The Origins of the Young God: Kalidasa’s Kumarasambhava by Hank Heifetz: Goodreads Review

The Origins of the Young God book coverby Hank Heifetz

Kalidasa is often said to be the Shakespeare of India and The Origin of the Young God is considered one of his best poems. It is the story of the how the tender and lovely Parvati (the daughter of Himalaya) wins over the ascetic god Shiva, as well as their courtship, marriage, and the consummation of that marriage. Kalidasa’s Sanskrit flows musically in one’s ear, and it is simply not possible to recreate the beauty of the original. Nevertheless, Hank Heifetz 1985 translation does an admirable job in conveying not only the sense of each stanza, but also the rhythm. An example is 1.8, a lovely verse describing the winds of the Himalaya, the future father of Parvati.

He blows into the hollows of bamboos with the wind
rising up from the mouths of his caves as if he were
sending that sound out of a drone note for demigod
Kinnara musicians to build on when they sing.
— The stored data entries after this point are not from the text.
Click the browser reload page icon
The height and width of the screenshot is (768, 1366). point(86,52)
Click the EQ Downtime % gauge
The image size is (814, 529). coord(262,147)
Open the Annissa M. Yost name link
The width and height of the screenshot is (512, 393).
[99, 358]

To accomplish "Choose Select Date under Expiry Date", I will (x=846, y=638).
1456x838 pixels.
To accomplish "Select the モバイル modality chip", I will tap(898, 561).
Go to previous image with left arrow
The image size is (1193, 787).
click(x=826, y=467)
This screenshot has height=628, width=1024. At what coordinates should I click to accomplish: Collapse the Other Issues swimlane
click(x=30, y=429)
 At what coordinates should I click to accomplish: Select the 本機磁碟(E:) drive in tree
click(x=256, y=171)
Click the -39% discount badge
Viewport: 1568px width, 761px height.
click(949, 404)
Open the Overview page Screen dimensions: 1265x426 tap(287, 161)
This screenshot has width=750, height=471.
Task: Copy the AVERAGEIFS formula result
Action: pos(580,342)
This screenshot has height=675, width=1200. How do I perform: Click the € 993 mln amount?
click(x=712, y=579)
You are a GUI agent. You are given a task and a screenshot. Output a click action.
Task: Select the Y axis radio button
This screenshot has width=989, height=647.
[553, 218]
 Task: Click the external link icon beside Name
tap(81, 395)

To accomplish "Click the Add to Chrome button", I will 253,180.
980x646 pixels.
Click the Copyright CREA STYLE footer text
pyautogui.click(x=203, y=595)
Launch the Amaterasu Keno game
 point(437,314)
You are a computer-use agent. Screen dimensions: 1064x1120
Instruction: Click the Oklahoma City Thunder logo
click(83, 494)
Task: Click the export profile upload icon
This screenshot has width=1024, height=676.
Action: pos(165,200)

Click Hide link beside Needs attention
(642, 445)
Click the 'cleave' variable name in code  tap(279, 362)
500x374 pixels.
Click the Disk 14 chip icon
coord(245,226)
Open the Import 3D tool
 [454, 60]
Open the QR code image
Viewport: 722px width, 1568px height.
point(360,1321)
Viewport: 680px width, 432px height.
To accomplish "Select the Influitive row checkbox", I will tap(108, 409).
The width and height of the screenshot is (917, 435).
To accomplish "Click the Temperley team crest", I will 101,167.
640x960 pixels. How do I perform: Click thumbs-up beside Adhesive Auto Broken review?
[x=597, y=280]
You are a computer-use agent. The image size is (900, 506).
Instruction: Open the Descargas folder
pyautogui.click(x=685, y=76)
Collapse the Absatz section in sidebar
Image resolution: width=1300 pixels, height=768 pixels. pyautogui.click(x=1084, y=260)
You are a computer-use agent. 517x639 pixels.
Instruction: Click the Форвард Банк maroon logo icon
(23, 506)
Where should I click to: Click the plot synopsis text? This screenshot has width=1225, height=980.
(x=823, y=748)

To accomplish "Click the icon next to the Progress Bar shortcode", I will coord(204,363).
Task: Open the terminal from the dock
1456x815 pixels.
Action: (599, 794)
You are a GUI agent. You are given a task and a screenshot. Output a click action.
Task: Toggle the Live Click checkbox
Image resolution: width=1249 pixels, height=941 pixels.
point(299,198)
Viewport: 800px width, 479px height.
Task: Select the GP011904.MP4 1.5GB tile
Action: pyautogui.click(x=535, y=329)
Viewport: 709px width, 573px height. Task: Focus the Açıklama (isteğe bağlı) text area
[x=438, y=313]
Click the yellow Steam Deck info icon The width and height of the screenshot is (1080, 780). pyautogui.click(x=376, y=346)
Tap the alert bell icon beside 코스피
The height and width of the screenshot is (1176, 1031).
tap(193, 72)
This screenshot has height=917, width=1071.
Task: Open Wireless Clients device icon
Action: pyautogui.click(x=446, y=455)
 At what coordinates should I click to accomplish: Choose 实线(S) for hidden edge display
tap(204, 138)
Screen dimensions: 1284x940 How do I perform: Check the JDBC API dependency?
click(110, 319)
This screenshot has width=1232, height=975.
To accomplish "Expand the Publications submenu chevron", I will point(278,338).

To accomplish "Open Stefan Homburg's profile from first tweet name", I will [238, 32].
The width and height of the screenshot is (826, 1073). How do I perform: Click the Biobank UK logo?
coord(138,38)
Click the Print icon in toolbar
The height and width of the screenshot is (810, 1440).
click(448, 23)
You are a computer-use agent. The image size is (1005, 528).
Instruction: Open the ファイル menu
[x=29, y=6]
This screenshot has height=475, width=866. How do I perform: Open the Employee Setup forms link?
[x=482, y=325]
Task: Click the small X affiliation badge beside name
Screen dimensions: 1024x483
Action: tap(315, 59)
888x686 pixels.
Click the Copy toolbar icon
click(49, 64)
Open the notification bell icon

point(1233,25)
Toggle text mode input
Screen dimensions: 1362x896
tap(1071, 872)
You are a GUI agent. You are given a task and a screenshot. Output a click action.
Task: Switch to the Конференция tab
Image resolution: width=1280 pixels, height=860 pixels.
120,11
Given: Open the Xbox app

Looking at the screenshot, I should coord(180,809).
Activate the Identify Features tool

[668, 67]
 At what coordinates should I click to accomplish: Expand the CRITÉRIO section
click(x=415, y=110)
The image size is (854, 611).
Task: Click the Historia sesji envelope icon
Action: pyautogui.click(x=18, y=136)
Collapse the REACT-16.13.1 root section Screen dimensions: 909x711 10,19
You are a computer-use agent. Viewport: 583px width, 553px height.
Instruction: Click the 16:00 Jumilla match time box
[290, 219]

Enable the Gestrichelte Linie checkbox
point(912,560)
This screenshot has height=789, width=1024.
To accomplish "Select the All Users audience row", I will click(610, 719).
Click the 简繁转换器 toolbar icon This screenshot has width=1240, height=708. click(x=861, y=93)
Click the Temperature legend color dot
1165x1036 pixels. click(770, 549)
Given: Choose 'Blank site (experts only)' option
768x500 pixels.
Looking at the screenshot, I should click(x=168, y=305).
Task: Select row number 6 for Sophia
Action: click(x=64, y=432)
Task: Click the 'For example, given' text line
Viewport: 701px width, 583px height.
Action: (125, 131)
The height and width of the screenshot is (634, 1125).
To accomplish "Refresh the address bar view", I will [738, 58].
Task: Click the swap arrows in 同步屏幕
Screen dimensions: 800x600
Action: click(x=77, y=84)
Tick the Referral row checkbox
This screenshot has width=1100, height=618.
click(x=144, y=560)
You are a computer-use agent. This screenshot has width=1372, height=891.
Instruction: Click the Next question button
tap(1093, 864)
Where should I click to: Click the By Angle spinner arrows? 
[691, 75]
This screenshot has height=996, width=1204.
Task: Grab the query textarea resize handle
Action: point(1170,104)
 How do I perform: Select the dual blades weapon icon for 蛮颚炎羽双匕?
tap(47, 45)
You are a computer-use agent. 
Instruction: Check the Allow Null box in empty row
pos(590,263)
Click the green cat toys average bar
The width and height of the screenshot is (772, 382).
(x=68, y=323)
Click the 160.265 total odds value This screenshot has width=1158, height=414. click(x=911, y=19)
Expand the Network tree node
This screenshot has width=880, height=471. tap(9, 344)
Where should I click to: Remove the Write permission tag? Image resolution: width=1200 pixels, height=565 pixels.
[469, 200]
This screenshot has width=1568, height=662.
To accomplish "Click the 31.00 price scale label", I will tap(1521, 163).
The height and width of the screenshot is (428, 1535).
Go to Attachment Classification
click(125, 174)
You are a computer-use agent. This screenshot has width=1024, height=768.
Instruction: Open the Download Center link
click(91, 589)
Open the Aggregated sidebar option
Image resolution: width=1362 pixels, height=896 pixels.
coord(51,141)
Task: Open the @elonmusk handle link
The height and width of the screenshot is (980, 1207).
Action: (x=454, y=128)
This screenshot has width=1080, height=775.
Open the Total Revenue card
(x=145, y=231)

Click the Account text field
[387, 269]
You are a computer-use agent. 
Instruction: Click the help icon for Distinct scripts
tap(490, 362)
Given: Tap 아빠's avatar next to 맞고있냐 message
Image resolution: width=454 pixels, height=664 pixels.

However, in trying too hard to reproduce the Sanskrit syntax, Heifetz tends to break the flow of lines with one or more long parenthetical clauses. Consider his translation of stanza 7.18, describing Parvati:

The lower lip of that woman whose limbs were perfect,
with the red of it heightened a little by wax and a line
swelling up at its center, the fruit of its grace
soon to come, was pulsing, adding an indescribable beauty.

By the time I got to the word verb, I’d forgotten what it was that was pulsing.

Heifetz’s notes are good, but they often just give the literal meaning of a word or phrase, rather that speak to the word, phrase, or verse’s meaning.

I will close by quoting the last stanza of the entire poem, (8.91), which is my all-time favorite. Here, Shiva, the ascetic god, after eight long cantos, finally gets to make love to his new wife. And he does so with a vengeance. It’s a love-making that seems to be powered by the psychic energy the god had stored up from years practicing austerities in the forest. No wonder this canto was censured in the Indian schools.

With the day and the night the same to him,
Shiva spent his time making love
and he passed twenty-five years
as if it were a single night
and his thirst for the pleasures of loving
never became any less in him
as the fire that burns below the ocean
is never satisfied by the rolling waters.

I would have left the original “one hundred fifty seasons” instead of Heifetz’s “twenty-five years,” since “seasons” is the more colorful word and ties in with the many descriptions of Spring and nature. All in all, though, it’s a worthy translation of this fine verse and a good example of Heifetz’s excellent craft. Afterthought: the modern reader may wonder how Parvati’s dealing with twenty-five years of non-stop sex, but that’s another matter.